26 November 2010
When German archaeologists discovered bones in the tomb of Queen Eadgyth in Magdeburg Cathedral, they looked to Bristol to provide the crucial scientific evidence that the remains were indeed those of the English royal.
When rocks form, they contain minute traces of radioactive rubidium 87, which decays to strontium 87. Over millions of years, the ratio of strontium 87 to the stable isotope strontium 86 changes, so, in very young rocks, the ratio will be smaller than in very old rocks.
These rocks weather and become the soils where animals are grazed and crops grown. Some of the strontium in the soil gets into the meat and cereals produced from it and then into the teeth of the people who eat them. The strontium ratio in a person’s teeth thus mirrors the strontium ratio of the geology of the area in which they spent their childhood. For example, someone who grew up in southern England would have a much lower ratio than someone from the Highlands of Scotland where the rocks are much older.
The rainfall of the area is also echoed in tooth enamel. Water contains oxygen isotopes with different masses and the lighter (oxygen 16) isotopes evaporate before the heavier (oxygen 18) ones. This means that when the sun shines on the ocean and creates clouds, those clouds have more oxygen 16 than the ocean does. However, when the clouds fall as rain, the heavier, oxygen 18 isotopes fall first.
Thus, in the case of Northern Europe where most of the rainwater is evaporated from the Atlantic and blown across the continent in a westerly direction, the rain with more of the heavier oxygen 18 isotopes falls in Ireland. The amount of oxygen 18 in the rain gradually decreases as the weather system moves across Europe, so the drinking water of someone who spent their early life on, say, the west coast of Spain has a different ratio of oxygen 16 and 18 than that of someone who was a child in Central Europe. These different ratios are also preserved in their tooth enamel.
The Magdeburg remains
Archaeologists at the University of Mainz took a few average values of the strontium isotopes in teeth found in Eadgyth’s tomb and compared them with those of other Magdeburg burials. The isotope ratios were completely different, thus indicating that the ‘Eadgyth’ teeth did not belong to someone who grew up in the area. To discover where exactly the individual came from, however, the German team needed to call on the expertise of Dr Alistair Pike and his colleagues at Bristol.

^^^^

• Short exercise
Revise the Eadgyth article from "When rocks form, they" to "are much older.", putting "raised" in place of "grazed". The data here have no connection to the Eadgyth article.

• Source excerpt
^^^^

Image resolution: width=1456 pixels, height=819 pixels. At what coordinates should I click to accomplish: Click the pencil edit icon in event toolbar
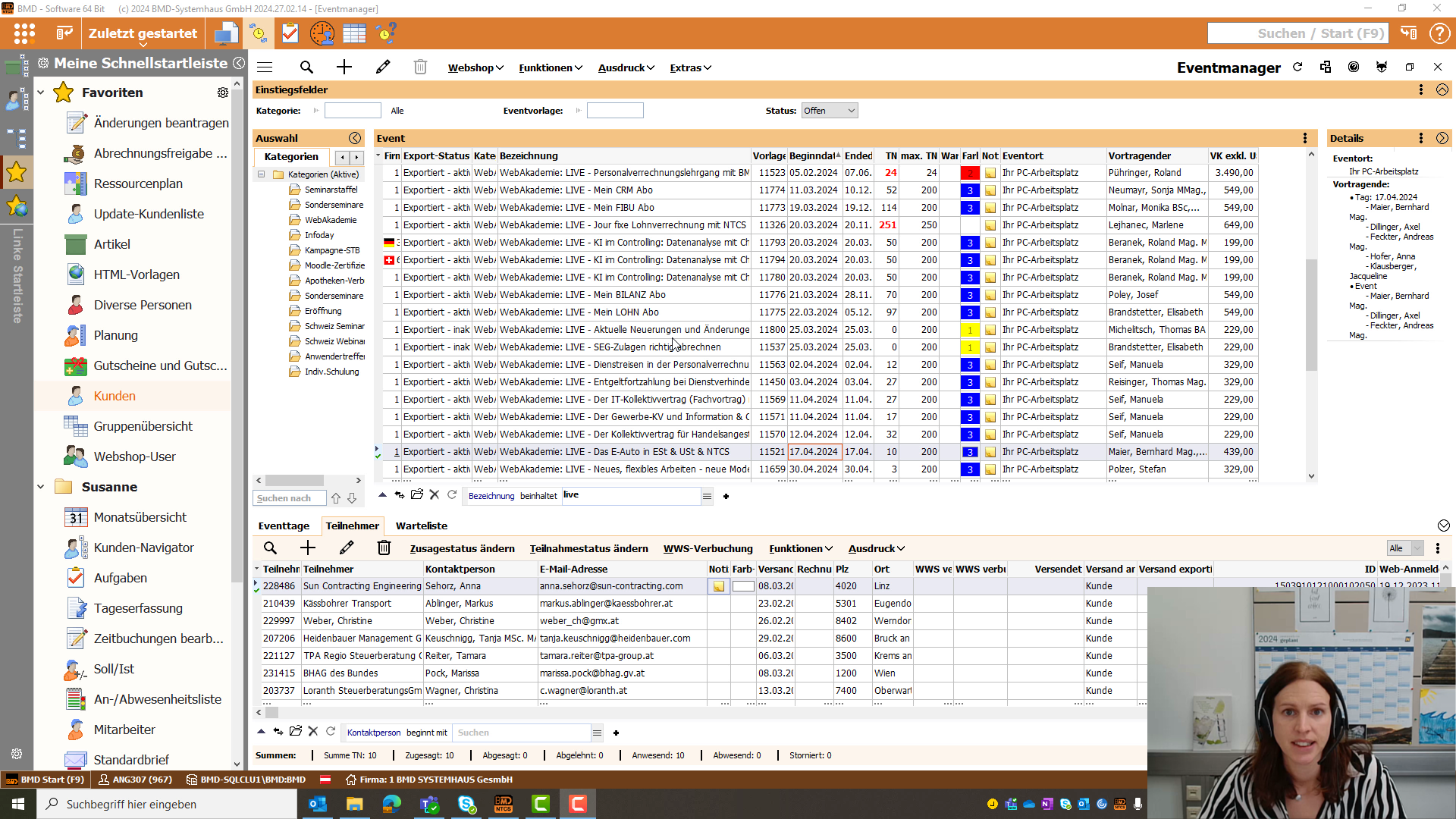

^^^^

• Output below
When rocks form, they contain minute traces of radioactive rubidium 87, which decays to strontium 87. Over millions of years, the ratio of strontium 87 to the stable isotope strontium 86 changes, so, in very young rocks, the ratio will be smaller than in very old rocks.
These rocks weather and become the soils where animals are raised and crops grown. Some of the strontium in the soil gets into the meat and cereals produced from it and then into the teeth of the people who eat them. The strontium ratio in a person’s teeth thus mirrors the strontium ratio of the geology of the area in which they spent their childhood. For example, someone who grew up in southern England would have a much lower ratio than someone from the Highlands of Scotland where the rocks are much older.